TASK PROMPT:
Lines holding the string "computer" in the listing below are to be copied.

»»

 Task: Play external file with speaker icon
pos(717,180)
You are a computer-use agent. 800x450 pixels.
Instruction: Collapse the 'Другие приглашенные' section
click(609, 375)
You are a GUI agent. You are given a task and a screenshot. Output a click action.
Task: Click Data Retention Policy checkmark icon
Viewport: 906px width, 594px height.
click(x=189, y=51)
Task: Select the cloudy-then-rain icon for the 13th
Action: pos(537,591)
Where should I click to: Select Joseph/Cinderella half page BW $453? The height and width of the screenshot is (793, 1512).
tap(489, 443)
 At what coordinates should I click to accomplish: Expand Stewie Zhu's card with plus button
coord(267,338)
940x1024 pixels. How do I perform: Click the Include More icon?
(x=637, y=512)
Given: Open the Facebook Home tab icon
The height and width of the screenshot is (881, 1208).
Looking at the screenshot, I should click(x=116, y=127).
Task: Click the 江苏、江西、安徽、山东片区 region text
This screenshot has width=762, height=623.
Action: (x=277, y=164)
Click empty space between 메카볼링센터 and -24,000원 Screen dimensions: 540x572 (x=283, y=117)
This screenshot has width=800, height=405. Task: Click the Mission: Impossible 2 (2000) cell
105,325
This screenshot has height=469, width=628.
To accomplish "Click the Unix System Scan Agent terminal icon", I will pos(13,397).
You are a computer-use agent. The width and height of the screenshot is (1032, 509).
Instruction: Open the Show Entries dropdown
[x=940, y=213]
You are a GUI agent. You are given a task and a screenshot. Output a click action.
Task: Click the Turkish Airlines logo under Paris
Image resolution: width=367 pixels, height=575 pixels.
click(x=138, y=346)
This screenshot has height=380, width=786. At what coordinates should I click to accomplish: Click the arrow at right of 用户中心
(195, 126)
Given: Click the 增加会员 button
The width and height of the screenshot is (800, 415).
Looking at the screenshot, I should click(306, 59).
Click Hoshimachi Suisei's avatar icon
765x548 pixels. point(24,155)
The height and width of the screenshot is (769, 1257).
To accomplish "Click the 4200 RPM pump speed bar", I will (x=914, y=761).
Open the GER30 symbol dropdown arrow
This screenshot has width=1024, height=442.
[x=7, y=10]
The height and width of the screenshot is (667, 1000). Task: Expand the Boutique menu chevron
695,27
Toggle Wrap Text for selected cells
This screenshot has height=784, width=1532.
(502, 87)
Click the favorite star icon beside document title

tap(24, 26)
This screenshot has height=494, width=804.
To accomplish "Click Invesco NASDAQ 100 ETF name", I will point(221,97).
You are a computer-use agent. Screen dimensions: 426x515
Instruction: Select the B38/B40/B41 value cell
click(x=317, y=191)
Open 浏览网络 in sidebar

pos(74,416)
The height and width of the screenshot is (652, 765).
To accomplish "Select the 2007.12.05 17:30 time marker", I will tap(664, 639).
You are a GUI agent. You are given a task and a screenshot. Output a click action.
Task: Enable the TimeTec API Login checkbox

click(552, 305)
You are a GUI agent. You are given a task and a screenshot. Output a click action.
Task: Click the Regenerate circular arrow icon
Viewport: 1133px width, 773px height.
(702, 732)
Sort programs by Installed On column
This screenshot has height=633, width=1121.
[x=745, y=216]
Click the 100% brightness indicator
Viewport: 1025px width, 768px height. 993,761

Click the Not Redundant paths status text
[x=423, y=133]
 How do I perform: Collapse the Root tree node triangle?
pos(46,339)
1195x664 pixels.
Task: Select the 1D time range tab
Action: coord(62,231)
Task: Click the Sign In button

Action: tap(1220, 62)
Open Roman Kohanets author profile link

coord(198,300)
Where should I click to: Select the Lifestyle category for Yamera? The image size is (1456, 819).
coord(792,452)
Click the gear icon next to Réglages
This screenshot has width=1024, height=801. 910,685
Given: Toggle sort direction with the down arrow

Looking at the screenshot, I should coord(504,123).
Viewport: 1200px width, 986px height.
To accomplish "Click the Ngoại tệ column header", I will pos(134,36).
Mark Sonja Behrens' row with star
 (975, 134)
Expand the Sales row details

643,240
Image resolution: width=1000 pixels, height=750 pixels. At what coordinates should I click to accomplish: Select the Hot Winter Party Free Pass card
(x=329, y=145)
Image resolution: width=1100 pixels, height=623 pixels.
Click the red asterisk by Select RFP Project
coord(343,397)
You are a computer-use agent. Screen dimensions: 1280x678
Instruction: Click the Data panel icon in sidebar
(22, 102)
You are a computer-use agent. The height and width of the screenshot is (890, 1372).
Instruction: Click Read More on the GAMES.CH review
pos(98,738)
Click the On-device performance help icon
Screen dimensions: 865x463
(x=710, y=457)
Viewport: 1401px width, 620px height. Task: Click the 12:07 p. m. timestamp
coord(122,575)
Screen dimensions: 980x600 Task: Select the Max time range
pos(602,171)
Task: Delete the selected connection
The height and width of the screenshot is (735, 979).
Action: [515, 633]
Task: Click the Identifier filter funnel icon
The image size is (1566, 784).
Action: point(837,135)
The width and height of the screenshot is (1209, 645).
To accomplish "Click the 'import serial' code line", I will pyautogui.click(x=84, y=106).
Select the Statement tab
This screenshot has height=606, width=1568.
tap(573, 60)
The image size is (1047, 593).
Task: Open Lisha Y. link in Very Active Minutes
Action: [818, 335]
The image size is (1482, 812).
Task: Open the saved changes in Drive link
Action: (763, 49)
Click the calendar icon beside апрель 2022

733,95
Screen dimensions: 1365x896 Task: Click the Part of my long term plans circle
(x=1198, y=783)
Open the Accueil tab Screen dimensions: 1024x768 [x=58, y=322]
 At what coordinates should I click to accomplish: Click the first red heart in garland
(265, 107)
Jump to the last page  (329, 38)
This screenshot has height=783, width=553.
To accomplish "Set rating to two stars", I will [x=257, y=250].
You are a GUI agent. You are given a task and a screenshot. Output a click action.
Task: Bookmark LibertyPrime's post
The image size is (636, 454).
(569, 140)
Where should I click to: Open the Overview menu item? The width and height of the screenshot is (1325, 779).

««

TASK ANSWER:
You are a computer-use agent. 800x450 pixels.
You are a computer-use agent. The width and height of the screenshot is (1032, 509).
You are a computer-use agent. Screen dimensions: 426x515
You are a computer-use agent. Screen dimensions: 1280x678
You are a computer-use agent. The height and width of the screenshot is (890, 1372).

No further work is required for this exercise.